The Influence of an Inclusive Climate on STEM Academic Early-Career Outcomes
Effective Years: 2020-2024
Researchers from the University of Michigan Ann Arbor will collaborate with researchers from Michigan State University to implement an EHR Core Research (ECR) project. The project will study how an inclusive educational and workplace climate can affect academic STEM career outcomes, particularly for early-career individuals from underrepresented groups. The proposers will develop a novel construct of inclusive authorship climate in which intellectual contributions are fully welcomed and valued throughout the research process. The proposers will examine inclusive climate at the levels of the research group, department, and profession, each of which likely shapes career outcomes for underrepresented, early-career STEM scholars. Ultimately, this project will advance understanding of how to promote diversity, equity, and inclusion in STEM.

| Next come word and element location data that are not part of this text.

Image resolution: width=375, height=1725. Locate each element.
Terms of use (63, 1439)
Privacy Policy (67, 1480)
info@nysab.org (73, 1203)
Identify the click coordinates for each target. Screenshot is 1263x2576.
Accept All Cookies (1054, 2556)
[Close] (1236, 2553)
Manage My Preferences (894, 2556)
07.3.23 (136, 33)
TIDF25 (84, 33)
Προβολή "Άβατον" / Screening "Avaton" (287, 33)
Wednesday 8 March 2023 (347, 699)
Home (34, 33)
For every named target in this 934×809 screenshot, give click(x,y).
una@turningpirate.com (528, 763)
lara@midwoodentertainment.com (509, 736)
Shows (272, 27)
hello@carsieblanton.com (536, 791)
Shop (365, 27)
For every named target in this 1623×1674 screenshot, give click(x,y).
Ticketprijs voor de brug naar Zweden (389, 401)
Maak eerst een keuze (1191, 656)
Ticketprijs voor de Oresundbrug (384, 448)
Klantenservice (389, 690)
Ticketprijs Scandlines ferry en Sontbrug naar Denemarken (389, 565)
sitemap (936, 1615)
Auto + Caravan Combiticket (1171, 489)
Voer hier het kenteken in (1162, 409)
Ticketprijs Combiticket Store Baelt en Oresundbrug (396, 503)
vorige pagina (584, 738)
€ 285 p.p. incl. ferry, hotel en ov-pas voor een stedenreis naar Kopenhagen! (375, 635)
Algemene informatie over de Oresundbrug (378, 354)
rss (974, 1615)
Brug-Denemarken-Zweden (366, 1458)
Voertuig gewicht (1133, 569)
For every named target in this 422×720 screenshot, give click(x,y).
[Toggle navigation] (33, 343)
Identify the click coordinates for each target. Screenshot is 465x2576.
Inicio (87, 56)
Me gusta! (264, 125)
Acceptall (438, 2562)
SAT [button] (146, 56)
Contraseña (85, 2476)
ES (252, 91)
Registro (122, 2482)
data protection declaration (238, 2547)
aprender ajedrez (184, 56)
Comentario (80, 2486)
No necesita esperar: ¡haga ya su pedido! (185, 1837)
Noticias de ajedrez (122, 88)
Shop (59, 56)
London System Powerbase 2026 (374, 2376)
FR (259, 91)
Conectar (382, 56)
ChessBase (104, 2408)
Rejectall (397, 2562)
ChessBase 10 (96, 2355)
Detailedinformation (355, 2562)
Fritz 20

The study builds on the organizational theory of Person-Environment Fit (PE Fit) which claims that career outcomes and attitudes are positively affected by having an organizational environment that is congruent with an individual’s needs, skills, and values. The proposers argue that for individuals in STEM from underrepresented groups, 'fit' requires an inclusive climate (i.e., an environment that values differences and makes all feel welcome). The researchers will develop, test and implement a survey of 3,500 graduate students, postdoctoral scholars, and assistant professors in four STEM fields for which faculty racial minority representation is low and gender representation is low or moderate: physics, economics, biology, and psychology. Structural equation modeling will quantify differences in the effect of inclusive climate on career outcomes of scholars at three different career stages, in departments with different institutional prestige, and in disciplines with different norms and cultures. An important contribution of this research will be the development of the inclusive authorship climate concept and the development of metrics and survey instruments to measure it.
This award reflects NSF's statutory mission and has been deemed worthy of support through evaluation using the Foundation's intellectual merit and broader impacts review criteria.